[BEGIN]
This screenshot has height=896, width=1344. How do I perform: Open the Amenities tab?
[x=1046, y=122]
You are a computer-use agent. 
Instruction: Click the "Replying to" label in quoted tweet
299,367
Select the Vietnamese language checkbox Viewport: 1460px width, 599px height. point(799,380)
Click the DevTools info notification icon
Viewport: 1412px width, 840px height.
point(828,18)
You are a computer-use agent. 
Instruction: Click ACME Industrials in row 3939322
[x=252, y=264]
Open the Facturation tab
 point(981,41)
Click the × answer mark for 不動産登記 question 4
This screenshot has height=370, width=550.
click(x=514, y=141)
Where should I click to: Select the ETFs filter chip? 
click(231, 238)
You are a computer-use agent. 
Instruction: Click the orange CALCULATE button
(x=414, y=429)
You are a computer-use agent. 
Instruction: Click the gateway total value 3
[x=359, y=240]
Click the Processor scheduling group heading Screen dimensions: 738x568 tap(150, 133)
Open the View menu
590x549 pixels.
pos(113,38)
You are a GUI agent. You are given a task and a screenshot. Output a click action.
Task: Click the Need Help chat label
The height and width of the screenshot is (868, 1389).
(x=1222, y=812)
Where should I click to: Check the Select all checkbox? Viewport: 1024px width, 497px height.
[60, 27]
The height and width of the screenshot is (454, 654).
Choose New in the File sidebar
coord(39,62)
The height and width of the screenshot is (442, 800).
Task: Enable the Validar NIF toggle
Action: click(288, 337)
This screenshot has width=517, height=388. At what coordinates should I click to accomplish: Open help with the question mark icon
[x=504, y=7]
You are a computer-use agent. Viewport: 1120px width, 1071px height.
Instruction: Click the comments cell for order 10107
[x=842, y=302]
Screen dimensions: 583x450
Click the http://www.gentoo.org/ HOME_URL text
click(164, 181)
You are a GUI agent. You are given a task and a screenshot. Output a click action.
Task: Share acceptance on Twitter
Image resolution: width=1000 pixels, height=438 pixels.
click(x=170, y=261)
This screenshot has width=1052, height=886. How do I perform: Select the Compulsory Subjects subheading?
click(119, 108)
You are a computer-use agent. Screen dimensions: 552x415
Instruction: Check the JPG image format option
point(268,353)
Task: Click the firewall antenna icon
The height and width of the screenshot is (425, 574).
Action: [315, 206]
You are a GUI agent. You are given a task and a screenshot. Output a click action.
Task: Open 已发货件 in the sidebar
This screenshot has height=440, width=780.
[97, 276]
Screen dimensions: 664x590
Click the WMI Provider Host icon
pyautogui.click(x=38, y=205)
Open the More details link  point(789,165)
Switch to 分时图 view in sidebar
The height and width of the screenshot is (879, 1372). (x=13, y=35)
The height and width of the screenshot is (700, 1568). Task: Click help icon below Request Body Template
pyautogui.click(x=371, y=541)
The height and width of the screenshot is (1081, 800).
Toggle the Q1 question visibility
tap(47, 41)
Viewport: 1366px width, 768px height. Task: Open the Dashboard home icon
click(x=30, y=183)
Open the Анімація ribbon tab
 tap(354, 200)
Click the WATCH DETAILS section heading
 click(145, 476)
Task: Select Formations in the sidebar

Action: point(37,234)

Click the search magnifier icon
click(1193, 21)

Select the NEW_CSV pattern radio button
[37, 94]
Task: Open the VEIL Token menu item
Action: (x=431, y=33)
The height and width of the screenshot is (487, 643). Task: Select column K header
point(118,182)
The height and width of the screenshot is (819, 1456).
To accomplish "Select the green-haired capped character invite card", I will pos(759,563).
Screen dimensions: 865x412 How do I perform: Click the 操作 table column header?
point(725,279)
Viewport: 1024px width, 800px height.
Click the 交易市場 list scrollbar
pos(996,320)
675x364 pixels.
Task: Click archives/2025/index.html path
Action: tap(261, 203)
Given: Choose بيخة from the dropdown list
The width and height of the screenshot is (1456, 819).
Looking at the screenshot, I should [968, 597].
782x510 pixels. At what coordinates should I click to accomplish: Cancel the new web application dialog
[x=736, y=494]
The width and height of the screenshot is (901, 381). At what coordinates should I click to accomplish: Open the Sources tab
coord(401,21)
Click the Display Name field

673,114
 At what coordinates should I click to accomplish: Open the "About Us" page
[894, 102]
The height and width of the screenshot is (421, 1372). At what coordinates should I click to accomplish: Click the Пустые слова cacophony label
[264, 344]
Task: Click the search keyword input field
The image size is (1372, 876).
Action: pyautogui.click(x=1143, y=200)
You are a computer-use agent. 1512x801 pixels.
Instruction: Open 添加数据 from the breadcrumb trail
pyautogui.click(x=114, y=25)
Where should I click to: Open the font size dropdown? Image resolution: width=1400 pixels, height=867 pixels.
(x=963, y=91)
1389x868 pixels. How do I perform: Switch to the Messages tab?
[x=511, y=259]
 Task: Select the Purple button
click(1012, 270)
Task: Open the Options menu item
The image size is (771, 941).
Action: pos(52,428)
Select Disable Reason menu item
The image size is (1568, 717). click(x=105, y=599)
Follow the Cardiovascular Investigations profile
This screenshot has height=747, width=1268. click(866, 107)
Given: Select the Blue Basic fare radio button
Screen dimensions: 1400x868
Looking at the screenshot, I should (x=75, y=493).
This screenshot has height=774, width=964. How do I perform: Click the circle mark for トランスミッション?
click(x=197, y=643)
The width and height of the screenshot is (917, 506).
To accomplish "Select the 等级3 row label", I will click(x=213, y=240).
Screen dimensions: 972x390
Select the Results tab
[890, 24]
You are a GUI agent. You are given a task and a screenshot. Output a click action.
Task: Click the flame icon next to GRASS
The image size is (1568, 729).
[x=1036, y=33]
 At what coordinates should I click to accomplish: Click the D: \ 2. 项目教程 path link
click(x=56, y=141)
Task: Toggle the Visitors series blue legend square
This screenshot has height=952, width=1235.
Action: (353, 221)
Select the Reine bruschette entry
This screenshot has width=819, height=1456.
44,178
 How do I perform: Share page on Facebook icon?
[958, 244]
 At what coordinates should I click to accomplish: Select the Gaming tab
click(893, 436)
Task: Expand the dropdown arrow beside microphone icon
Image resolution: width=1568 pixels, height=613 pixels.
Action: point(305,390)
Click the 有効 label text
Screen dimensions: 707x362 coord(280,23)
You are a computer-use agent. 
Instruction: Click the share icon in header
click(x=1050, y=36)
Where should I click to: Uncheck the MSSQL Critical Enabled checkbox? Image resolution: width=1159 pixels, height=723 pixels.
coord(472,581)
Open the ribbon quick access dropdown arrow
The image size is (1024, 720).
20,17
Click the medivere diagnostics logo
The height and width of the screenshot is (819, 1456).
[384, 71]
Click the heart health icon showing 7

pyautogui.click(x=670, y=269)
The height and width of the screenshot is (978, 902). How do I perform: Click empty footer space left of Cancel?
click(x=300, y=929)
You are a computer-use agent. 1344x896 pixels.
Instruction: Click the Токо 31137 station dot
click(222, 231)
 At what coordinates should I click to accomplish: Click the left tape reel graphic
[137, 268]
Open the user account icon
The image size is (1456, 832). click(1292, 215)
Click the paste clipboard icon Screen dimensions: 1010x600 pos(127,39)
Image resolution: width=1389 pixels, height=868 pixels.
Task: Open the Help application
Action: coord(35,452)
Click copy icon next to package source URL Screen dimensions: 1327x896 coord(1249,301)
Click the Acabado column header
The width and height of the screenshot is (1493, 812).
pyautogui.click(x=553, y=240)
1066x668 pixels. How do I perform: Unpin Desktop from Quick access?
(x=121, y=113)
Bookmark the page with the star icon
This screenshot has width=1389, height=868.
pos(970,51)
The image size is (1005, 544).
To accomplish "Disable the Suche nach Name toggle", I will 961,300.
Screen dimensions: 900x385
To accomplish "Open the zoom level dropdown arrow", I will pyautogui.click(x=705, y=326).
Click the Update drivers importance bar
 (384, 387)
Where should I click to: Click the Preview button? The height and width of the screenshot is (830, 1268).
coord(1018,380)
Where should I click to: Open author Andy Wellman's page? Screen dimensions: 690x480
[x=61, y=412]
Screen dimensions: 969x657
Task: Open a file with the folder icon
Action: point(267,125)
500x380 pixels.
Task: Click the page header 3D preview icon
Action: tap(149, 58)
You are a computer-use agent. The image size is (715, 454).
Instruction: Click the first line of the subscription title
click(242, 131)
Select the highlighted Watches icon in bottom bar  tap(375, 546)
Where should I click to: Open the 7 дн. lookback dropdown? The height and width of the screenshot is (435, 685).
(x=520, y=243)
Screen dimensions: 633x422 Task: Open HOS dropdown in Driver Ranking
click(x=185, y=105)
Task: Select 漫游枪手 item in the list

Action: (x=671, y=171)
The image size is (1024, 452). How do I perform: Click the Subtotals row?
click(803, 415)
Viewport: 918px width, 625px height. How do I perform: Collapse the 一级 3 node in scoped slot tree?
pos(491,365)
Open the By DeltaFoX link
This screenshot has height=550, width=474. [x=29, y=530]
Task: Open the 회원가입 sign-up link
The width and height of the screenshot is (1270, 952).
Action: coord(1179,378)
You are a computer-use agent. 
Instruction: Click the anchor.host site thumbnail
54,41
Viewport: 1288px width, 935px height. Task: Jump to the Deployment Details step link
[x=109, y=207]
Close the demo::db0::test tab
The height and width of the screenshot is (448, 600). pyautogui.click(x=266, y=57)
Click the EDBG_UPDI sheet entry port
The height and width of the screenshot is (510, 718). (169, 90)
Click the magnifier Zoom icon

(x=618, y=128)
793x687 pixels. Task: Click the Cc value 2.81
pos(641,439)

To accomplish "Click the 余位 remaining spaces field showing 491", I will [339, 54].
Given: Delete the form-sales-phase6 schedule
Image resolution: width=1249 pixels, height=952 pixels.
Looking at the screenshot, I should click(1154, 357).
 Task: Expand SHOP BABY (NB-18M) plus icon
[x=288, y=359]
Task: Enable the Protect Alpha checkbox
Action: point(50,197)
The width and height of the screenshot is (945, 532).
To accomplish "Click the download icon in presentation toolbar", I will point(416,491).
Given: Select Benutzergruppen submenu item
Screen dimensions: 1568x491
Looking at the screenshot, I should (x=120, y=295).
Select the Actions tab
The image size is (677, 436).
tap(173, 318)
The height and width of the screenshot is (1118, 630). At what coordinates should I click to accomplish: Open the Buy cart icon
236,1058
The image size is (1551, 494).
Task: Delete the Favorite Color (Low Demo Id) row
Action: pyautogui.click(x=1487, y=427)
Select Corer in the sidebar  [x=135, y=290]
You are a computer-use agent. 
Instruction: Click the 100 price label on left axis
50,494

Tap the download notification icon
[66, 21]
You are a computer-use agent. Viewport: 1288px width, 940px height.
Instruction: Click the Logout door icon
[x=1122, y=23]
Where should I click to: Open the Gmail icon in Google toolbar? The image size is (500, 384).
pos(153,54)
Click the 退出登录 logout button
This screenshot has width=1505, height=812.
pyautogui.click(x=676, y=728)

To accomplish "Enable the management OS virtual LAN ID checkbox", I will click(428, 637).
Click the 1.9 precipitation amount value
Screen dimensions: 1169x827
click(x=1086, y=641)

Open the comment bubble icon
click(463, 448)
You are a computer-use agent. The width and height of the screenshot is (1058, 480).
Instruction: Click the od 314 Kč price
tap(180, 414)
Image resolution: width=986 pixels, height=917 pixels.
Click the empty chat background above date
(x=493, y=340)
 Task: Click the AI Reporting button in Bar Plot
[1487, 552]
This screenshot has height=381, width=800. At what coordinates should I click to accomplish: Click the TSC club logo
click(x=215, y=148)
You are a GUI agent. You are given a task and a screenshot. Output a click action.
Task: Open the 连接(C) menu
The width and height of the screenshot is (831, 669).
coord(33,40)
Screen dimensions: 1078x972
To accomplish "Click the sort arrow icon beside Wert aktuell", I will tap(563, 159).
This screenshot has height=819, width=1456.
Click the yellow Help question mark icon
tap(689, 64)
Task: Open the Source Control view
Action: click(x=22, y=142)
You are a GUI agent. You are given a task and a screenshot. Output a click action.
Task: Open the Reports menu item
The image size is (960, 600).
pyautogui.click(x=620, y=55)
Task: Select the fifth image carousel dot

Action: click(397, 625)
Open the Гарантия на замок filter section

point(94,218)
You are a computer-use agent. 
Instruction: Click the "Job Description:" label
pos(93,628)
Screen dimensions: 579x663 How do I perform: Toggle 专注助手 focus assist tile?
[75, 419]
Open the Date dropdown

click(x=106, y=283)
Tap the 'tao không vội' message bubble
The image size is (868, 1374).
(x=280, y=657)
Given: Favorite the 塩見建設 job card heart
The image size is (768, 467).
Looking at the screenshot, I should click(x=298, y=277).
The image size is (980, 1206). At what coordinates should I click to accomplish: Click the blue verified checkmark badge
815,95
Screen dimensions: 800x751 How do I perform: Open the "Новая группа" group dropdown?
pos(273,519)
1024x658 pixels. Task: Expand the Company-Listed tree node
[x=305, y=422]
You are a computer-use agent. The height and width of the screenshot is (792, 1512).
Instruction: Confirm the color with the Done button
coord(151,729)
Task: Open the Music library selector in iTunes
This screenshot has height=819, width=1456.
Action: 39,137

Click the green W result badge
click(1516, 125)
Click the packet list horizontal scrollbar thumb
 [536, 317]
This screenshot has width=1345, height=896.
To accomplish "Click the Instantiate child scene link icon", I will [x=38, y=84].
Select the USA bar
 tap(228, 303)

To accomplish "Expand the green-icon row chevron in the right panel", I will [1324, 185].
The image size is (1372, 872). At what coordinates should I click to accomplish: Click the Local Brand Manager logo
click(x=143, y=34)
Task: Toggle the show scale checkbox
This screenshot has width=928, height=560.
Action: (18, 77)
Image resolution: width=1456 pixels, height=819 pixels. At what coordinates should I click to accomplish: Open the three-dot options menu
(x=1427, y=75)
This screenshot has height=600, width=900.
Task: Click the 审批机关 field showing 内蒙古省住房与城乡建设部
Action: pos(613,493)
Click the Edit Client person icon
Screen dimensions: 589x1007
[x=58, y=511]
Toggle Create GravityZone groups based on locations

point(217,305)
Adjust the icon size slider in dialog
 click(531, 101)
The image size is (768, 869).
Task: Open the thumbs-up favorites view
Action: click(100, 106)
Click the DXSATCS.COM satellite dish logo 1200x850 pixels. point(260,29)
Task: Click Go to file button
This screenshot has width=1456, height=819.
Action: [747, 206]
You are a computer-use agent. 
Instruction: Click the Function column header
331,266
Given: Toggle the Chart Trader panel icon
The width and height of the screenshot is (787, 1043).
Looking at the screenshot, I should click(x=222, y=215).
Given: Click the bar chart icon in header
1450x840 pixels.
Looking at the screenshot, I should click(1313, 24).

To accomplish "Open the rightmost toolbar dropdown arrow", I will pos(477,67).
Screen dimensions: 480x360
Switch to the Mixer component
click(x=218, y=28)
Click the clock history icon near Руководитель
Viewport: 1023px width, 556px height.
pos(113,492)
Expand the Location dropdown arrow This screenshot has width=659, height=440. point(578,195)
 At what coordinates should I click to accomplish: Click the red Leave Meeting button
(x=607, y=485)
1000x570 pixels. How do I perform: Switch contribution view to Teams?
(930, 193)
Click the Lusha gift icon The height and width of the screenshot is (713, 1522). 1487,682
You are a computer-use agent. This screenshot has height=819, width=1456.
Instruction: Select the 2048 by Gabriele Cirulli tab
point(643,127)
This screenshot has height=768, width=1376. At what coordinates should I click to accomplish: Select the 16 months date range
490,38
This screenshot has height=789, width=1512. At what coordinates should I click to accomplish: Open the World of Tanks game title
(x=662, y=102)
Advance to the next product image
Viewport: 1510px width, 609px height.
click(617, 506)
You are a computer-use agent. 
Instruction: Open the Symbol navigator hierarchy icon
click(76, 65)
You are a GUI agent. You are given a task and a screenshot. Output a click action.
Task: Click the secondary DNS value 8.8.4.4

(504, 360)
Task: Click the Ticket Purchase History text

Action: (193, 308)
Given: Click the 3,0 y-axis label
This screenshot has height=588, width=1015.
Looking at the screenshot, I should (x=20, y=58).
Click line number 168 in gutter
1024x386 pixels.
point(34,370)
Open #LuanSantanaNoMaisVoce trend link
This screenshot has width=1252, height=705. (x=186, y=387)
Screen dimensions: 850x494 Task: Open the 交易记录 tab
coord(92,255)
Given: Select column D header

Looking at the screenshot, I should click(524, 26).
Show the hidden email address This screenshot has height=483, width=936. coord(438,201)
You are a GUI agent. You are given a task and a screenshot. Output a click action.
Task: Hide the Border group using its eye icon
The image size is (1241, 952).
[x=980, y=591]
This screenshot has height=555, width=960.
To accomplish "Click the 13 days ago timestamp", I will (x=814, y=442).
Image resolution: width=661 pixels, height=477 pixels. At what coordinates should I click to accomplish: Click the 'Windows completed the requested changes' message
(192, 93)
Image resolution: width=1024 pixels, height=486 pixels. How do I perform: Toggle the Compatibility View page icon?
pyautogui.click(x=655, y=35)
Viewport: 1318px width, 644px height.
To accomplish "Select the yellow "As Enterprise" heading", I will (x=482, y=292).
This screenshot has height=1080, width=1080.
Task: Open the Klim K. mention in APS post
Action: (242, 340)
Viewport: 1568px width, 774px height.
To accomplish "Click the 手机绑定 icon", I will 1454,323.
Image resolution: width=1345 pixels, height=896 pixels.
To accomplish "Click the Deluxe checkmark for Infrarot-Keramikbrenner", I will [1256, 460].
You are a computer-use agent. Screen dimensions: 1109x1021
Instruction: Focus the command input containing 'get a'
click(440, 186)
[END]
WHAT YOU HAVE TO DO → Scale the rows from the line with "Screen dimensions: 579x663" to the line with "(x=280, y=657)", both included, and output only those lines. Reproduce every line, with the requests unchanged, but multiply each coordinate in the answers by 2.4 and round to a whole number, rounding halves up.

FULL OUTPUT →
Screen dimensions: 579x663 How do I perform: Toggle 专注助手 focus assist tile?
[180, 1006]
Open the Date dropdown

click(x=254, y=679)
Tap the 'tao không vội' message bubble
The image size is (868, 1374).
(x=672, y=1577)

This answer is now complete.